Wat men bedoelde met (te) politiek – maar niet hardop zei – was dat het voor het zittende kabinet lastig was dat de politieke samenstelling van Eerste en Tweede Kamer steeds minder overeenkwam. Een situatie die in veel andere, vooral federale, democratische stelsels overigens eerder regel dan uitzondering is, en zeker niet als staatsrechtelijk probleem wordt ervaren. Politiek lastig is het inderdaad wel: een meerderheid, vaak op basis van een regeerakkoord, voor een kabinetsvoorstel in de Tweede Kamer is niet langer een garantie voor een vergelijkbare meerderheid in de Eerste Kamer. Dat leidde destijds tot debat over de wenselijkheid van het tweekamerstelsel en tot een motie daarover. De rest is geschiedenis.

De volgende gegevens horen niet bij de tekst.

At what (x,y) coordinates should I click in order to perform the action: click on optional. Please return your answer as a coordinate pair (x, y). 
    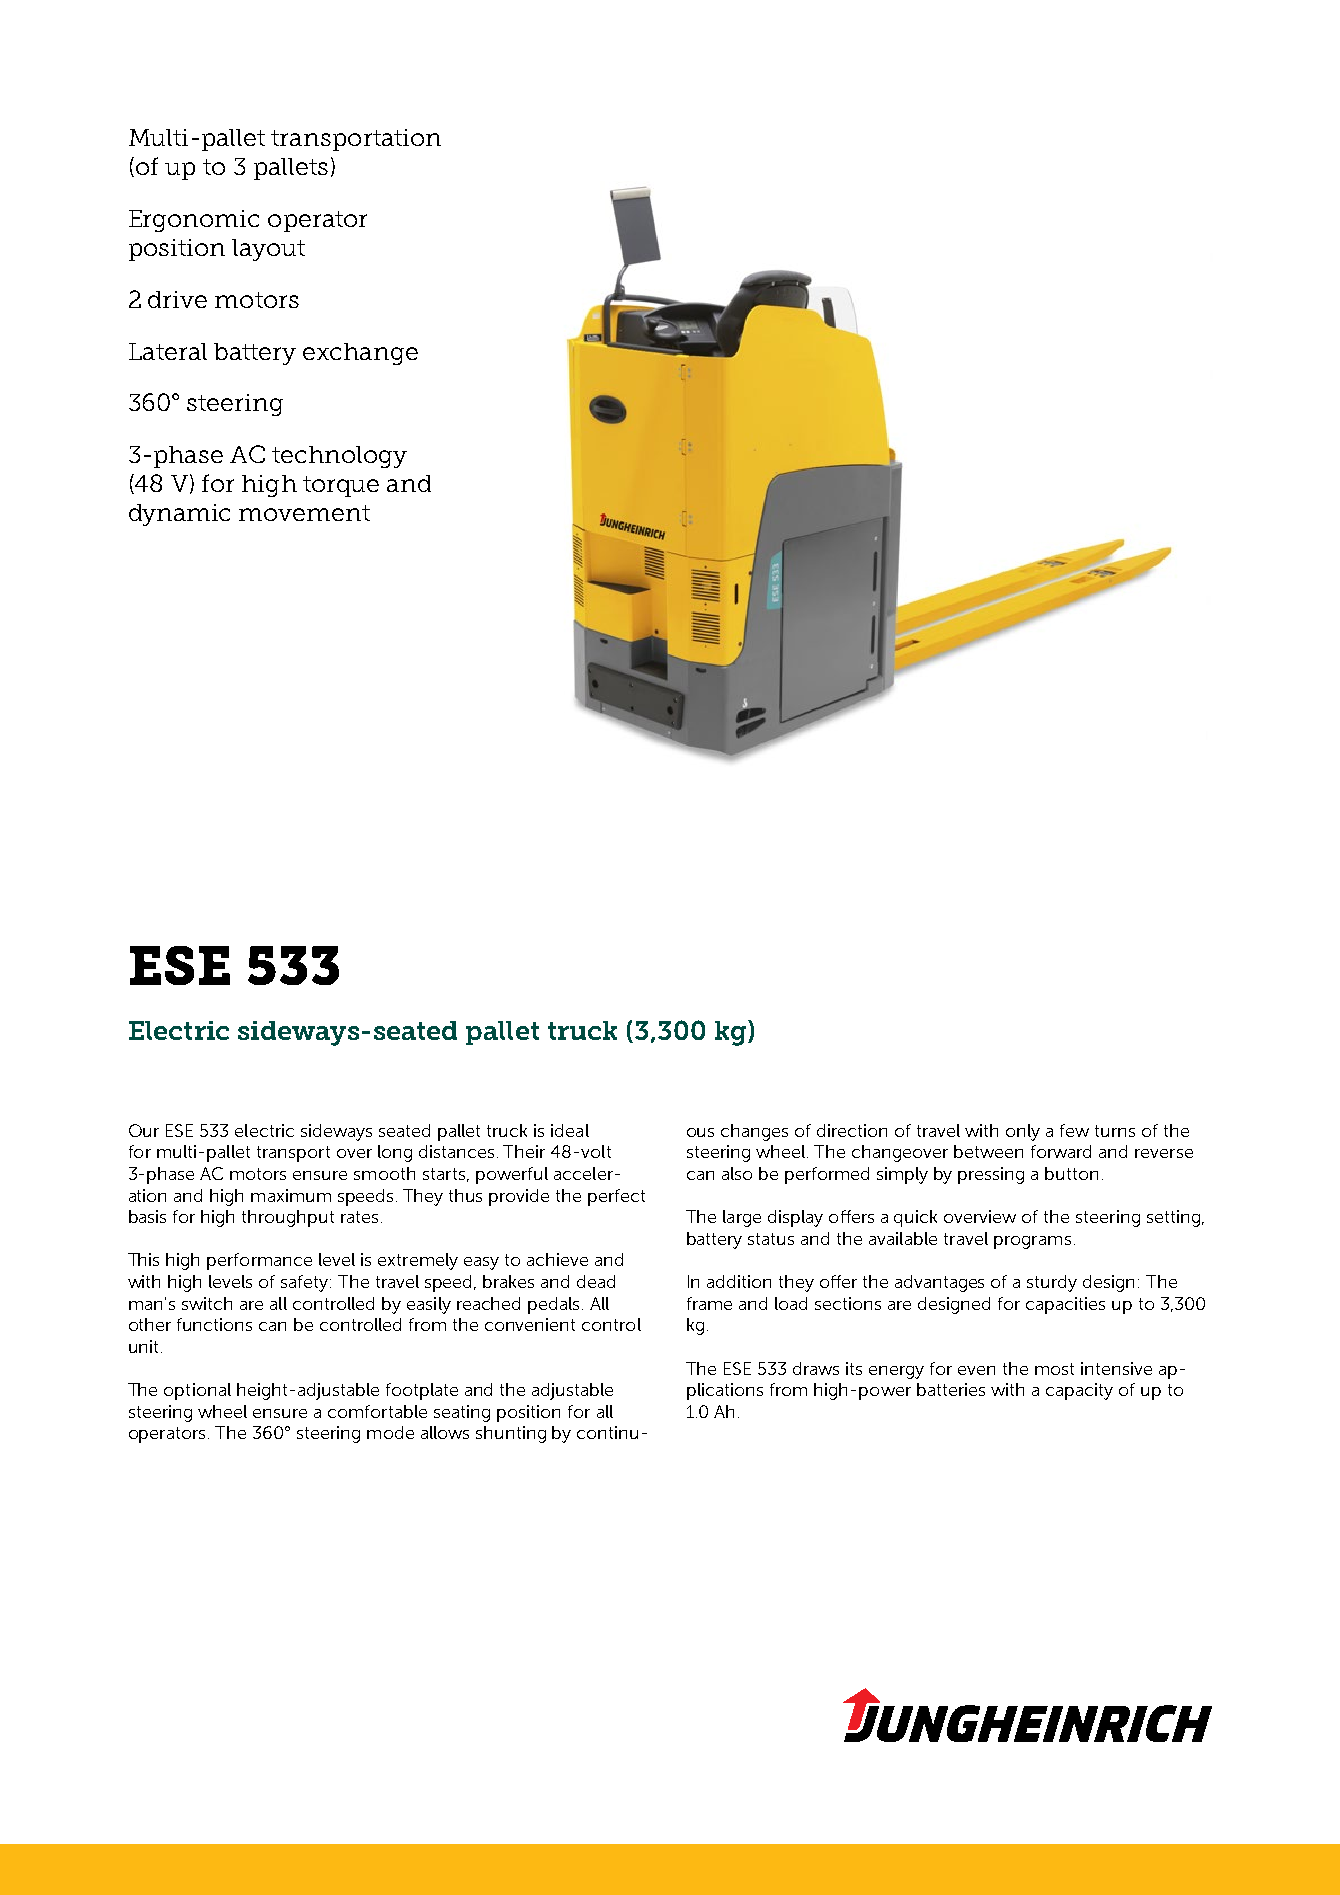
    Looking at the image, I should click on (197, 1391).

‘Het was lastig voor het kabinet dat de politieke samenstelling van de Eerste en Tweede Kamer steeds minder overeenkwam’
In de probleemverkenning van de staatscommissie is weinig van deze voorgeschiedenis terug te vinden. De commissie – pikant detail: onder voorzitterschap van een andere prominente VVD-er, Johan Remkes – inventariseert in alle rust de staat van onze democratie en de rol daarin van het parlementair stelsel. In een rapport van amper 70 pagina’s kan dat niet anders dan beknopt zijn. Problematisch is dat niet. Integendeel. Het is toe te juichen dat de commissie zich baseert op het vele wetenschappelijk onderzoek dat de afgelopen decennia hiernaar al is verricht. De commissie vermijdt daarmee dubbel werk en onnodig (nieuw) onderzoek.

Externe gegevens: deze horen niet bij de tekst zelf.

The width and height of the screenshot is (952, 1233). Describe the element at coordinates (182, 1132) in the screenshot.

De probleemverkenning biedt een weloverwogen overzicht van de huidige staat van onze parlementaire democratie, de veranderingen en ontwikkelingen in de afgelopen decennia en de sterke en zwakke punten anno 2017. De verkenning resulteert uiteindelijk in een zestal (hoofd)thema’s, waar de commissie in haar verdere werk in 2017/ 2018 nader op in wil gaan. Thema’s als ‘Volksvertegenwoordiging en representatie’, ‘Functieverlies politieke partijen’ en ‘Weerbare democratie’. Onder die labels gaat dan weer een fors aantal concretere vraagpunten schuil. Dat één van die vraagpunten het ‘bestaansrecht van de Eerste Kamer’ is, zal in het licht van de voorgeschiedenis van de commissie weinig verbazing wekken. Opvallender is dat het thema een weinig prominente plaats krijgt. Het lijkt min of meer weggemoffeld onder het zesde en laatste hoofdthema: ‘Tweekamerstelsel, referendum en constitutionele toets’.

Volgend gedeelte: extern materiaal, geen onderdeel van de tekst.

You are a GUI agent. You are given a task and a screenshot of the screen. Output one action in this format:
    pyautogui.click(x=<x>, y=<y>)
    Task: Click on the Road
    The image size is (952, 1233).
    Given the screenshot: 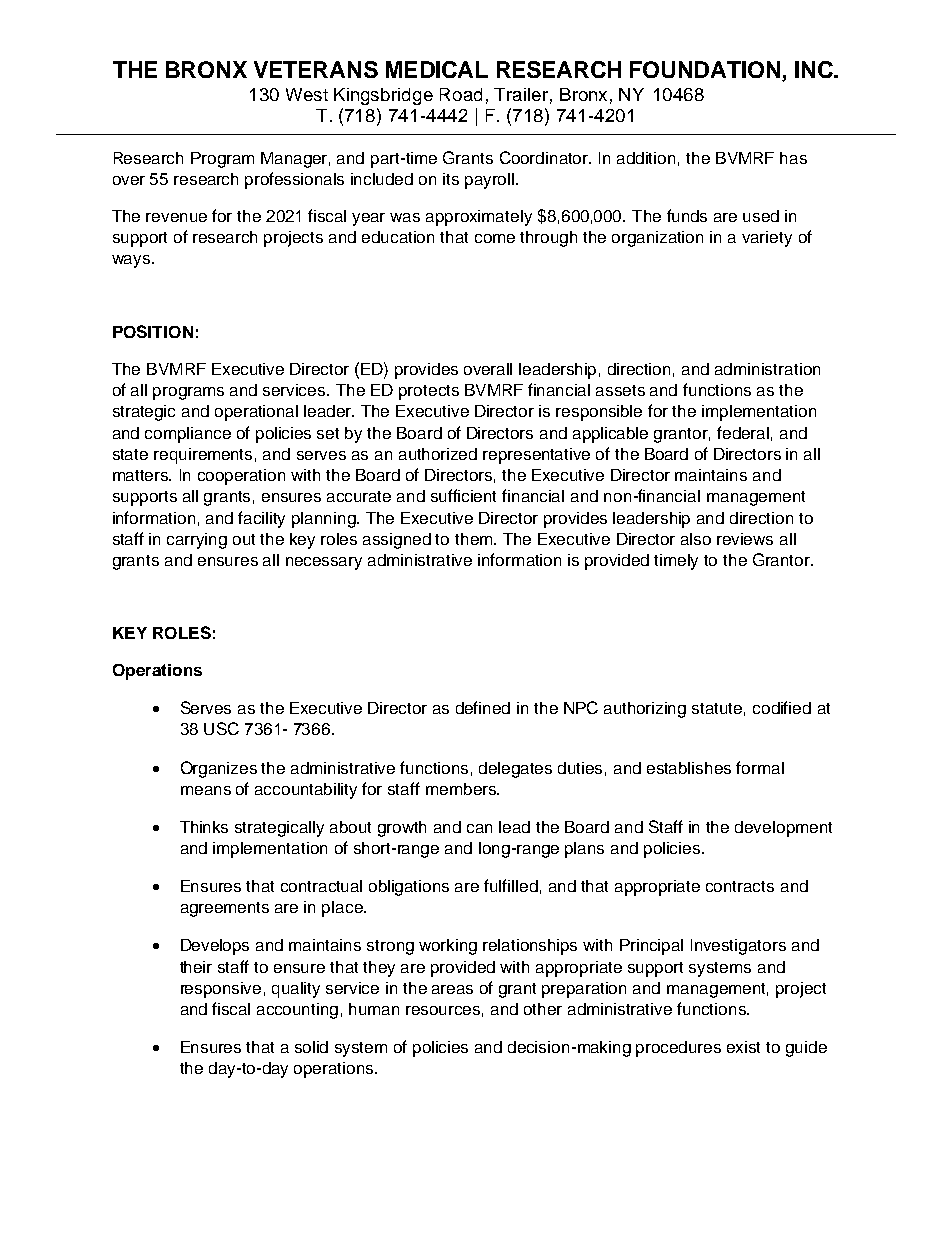 What is the action you would take?
    pyautogui.click(x=461, y=94)
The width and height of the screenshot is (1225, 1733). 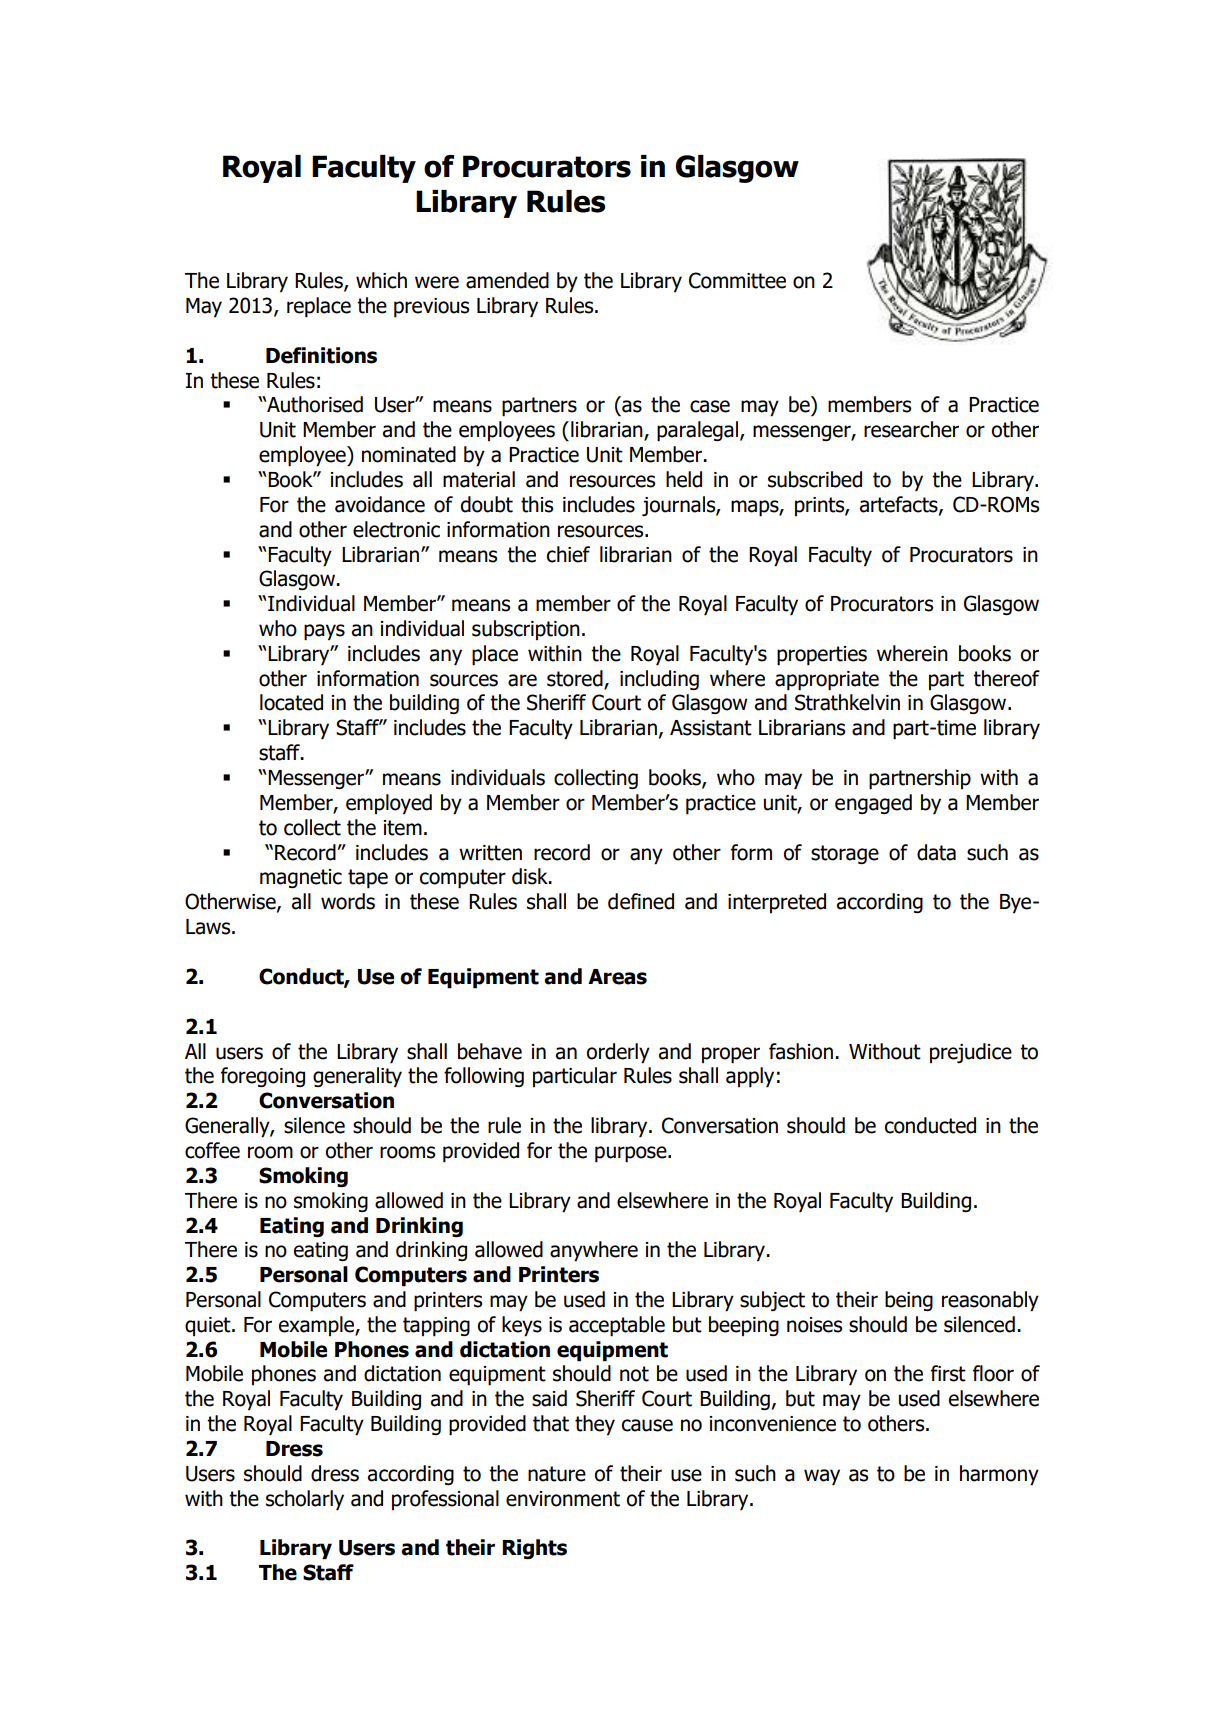 What do you see at coordinates (971, 1053) in the screenshot?
I see `prejudice` at bounding box center [971, 1053].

De conclusie lijkt me duidelijk. Deze staatscommissie wil de eventuele afschaffing van de Eerste Kamer niet centraal stellen. Ze wil problemen in het functioneren van de parlementaire democratie breder aanpakken dan dat. Dat zal tegelijkertijd de kracht en de zwakte van deze commissie kunnen zijn.
‘De staatscommissie wil eventuele afschaffing van de Eerste Kamer niet centraal stellen’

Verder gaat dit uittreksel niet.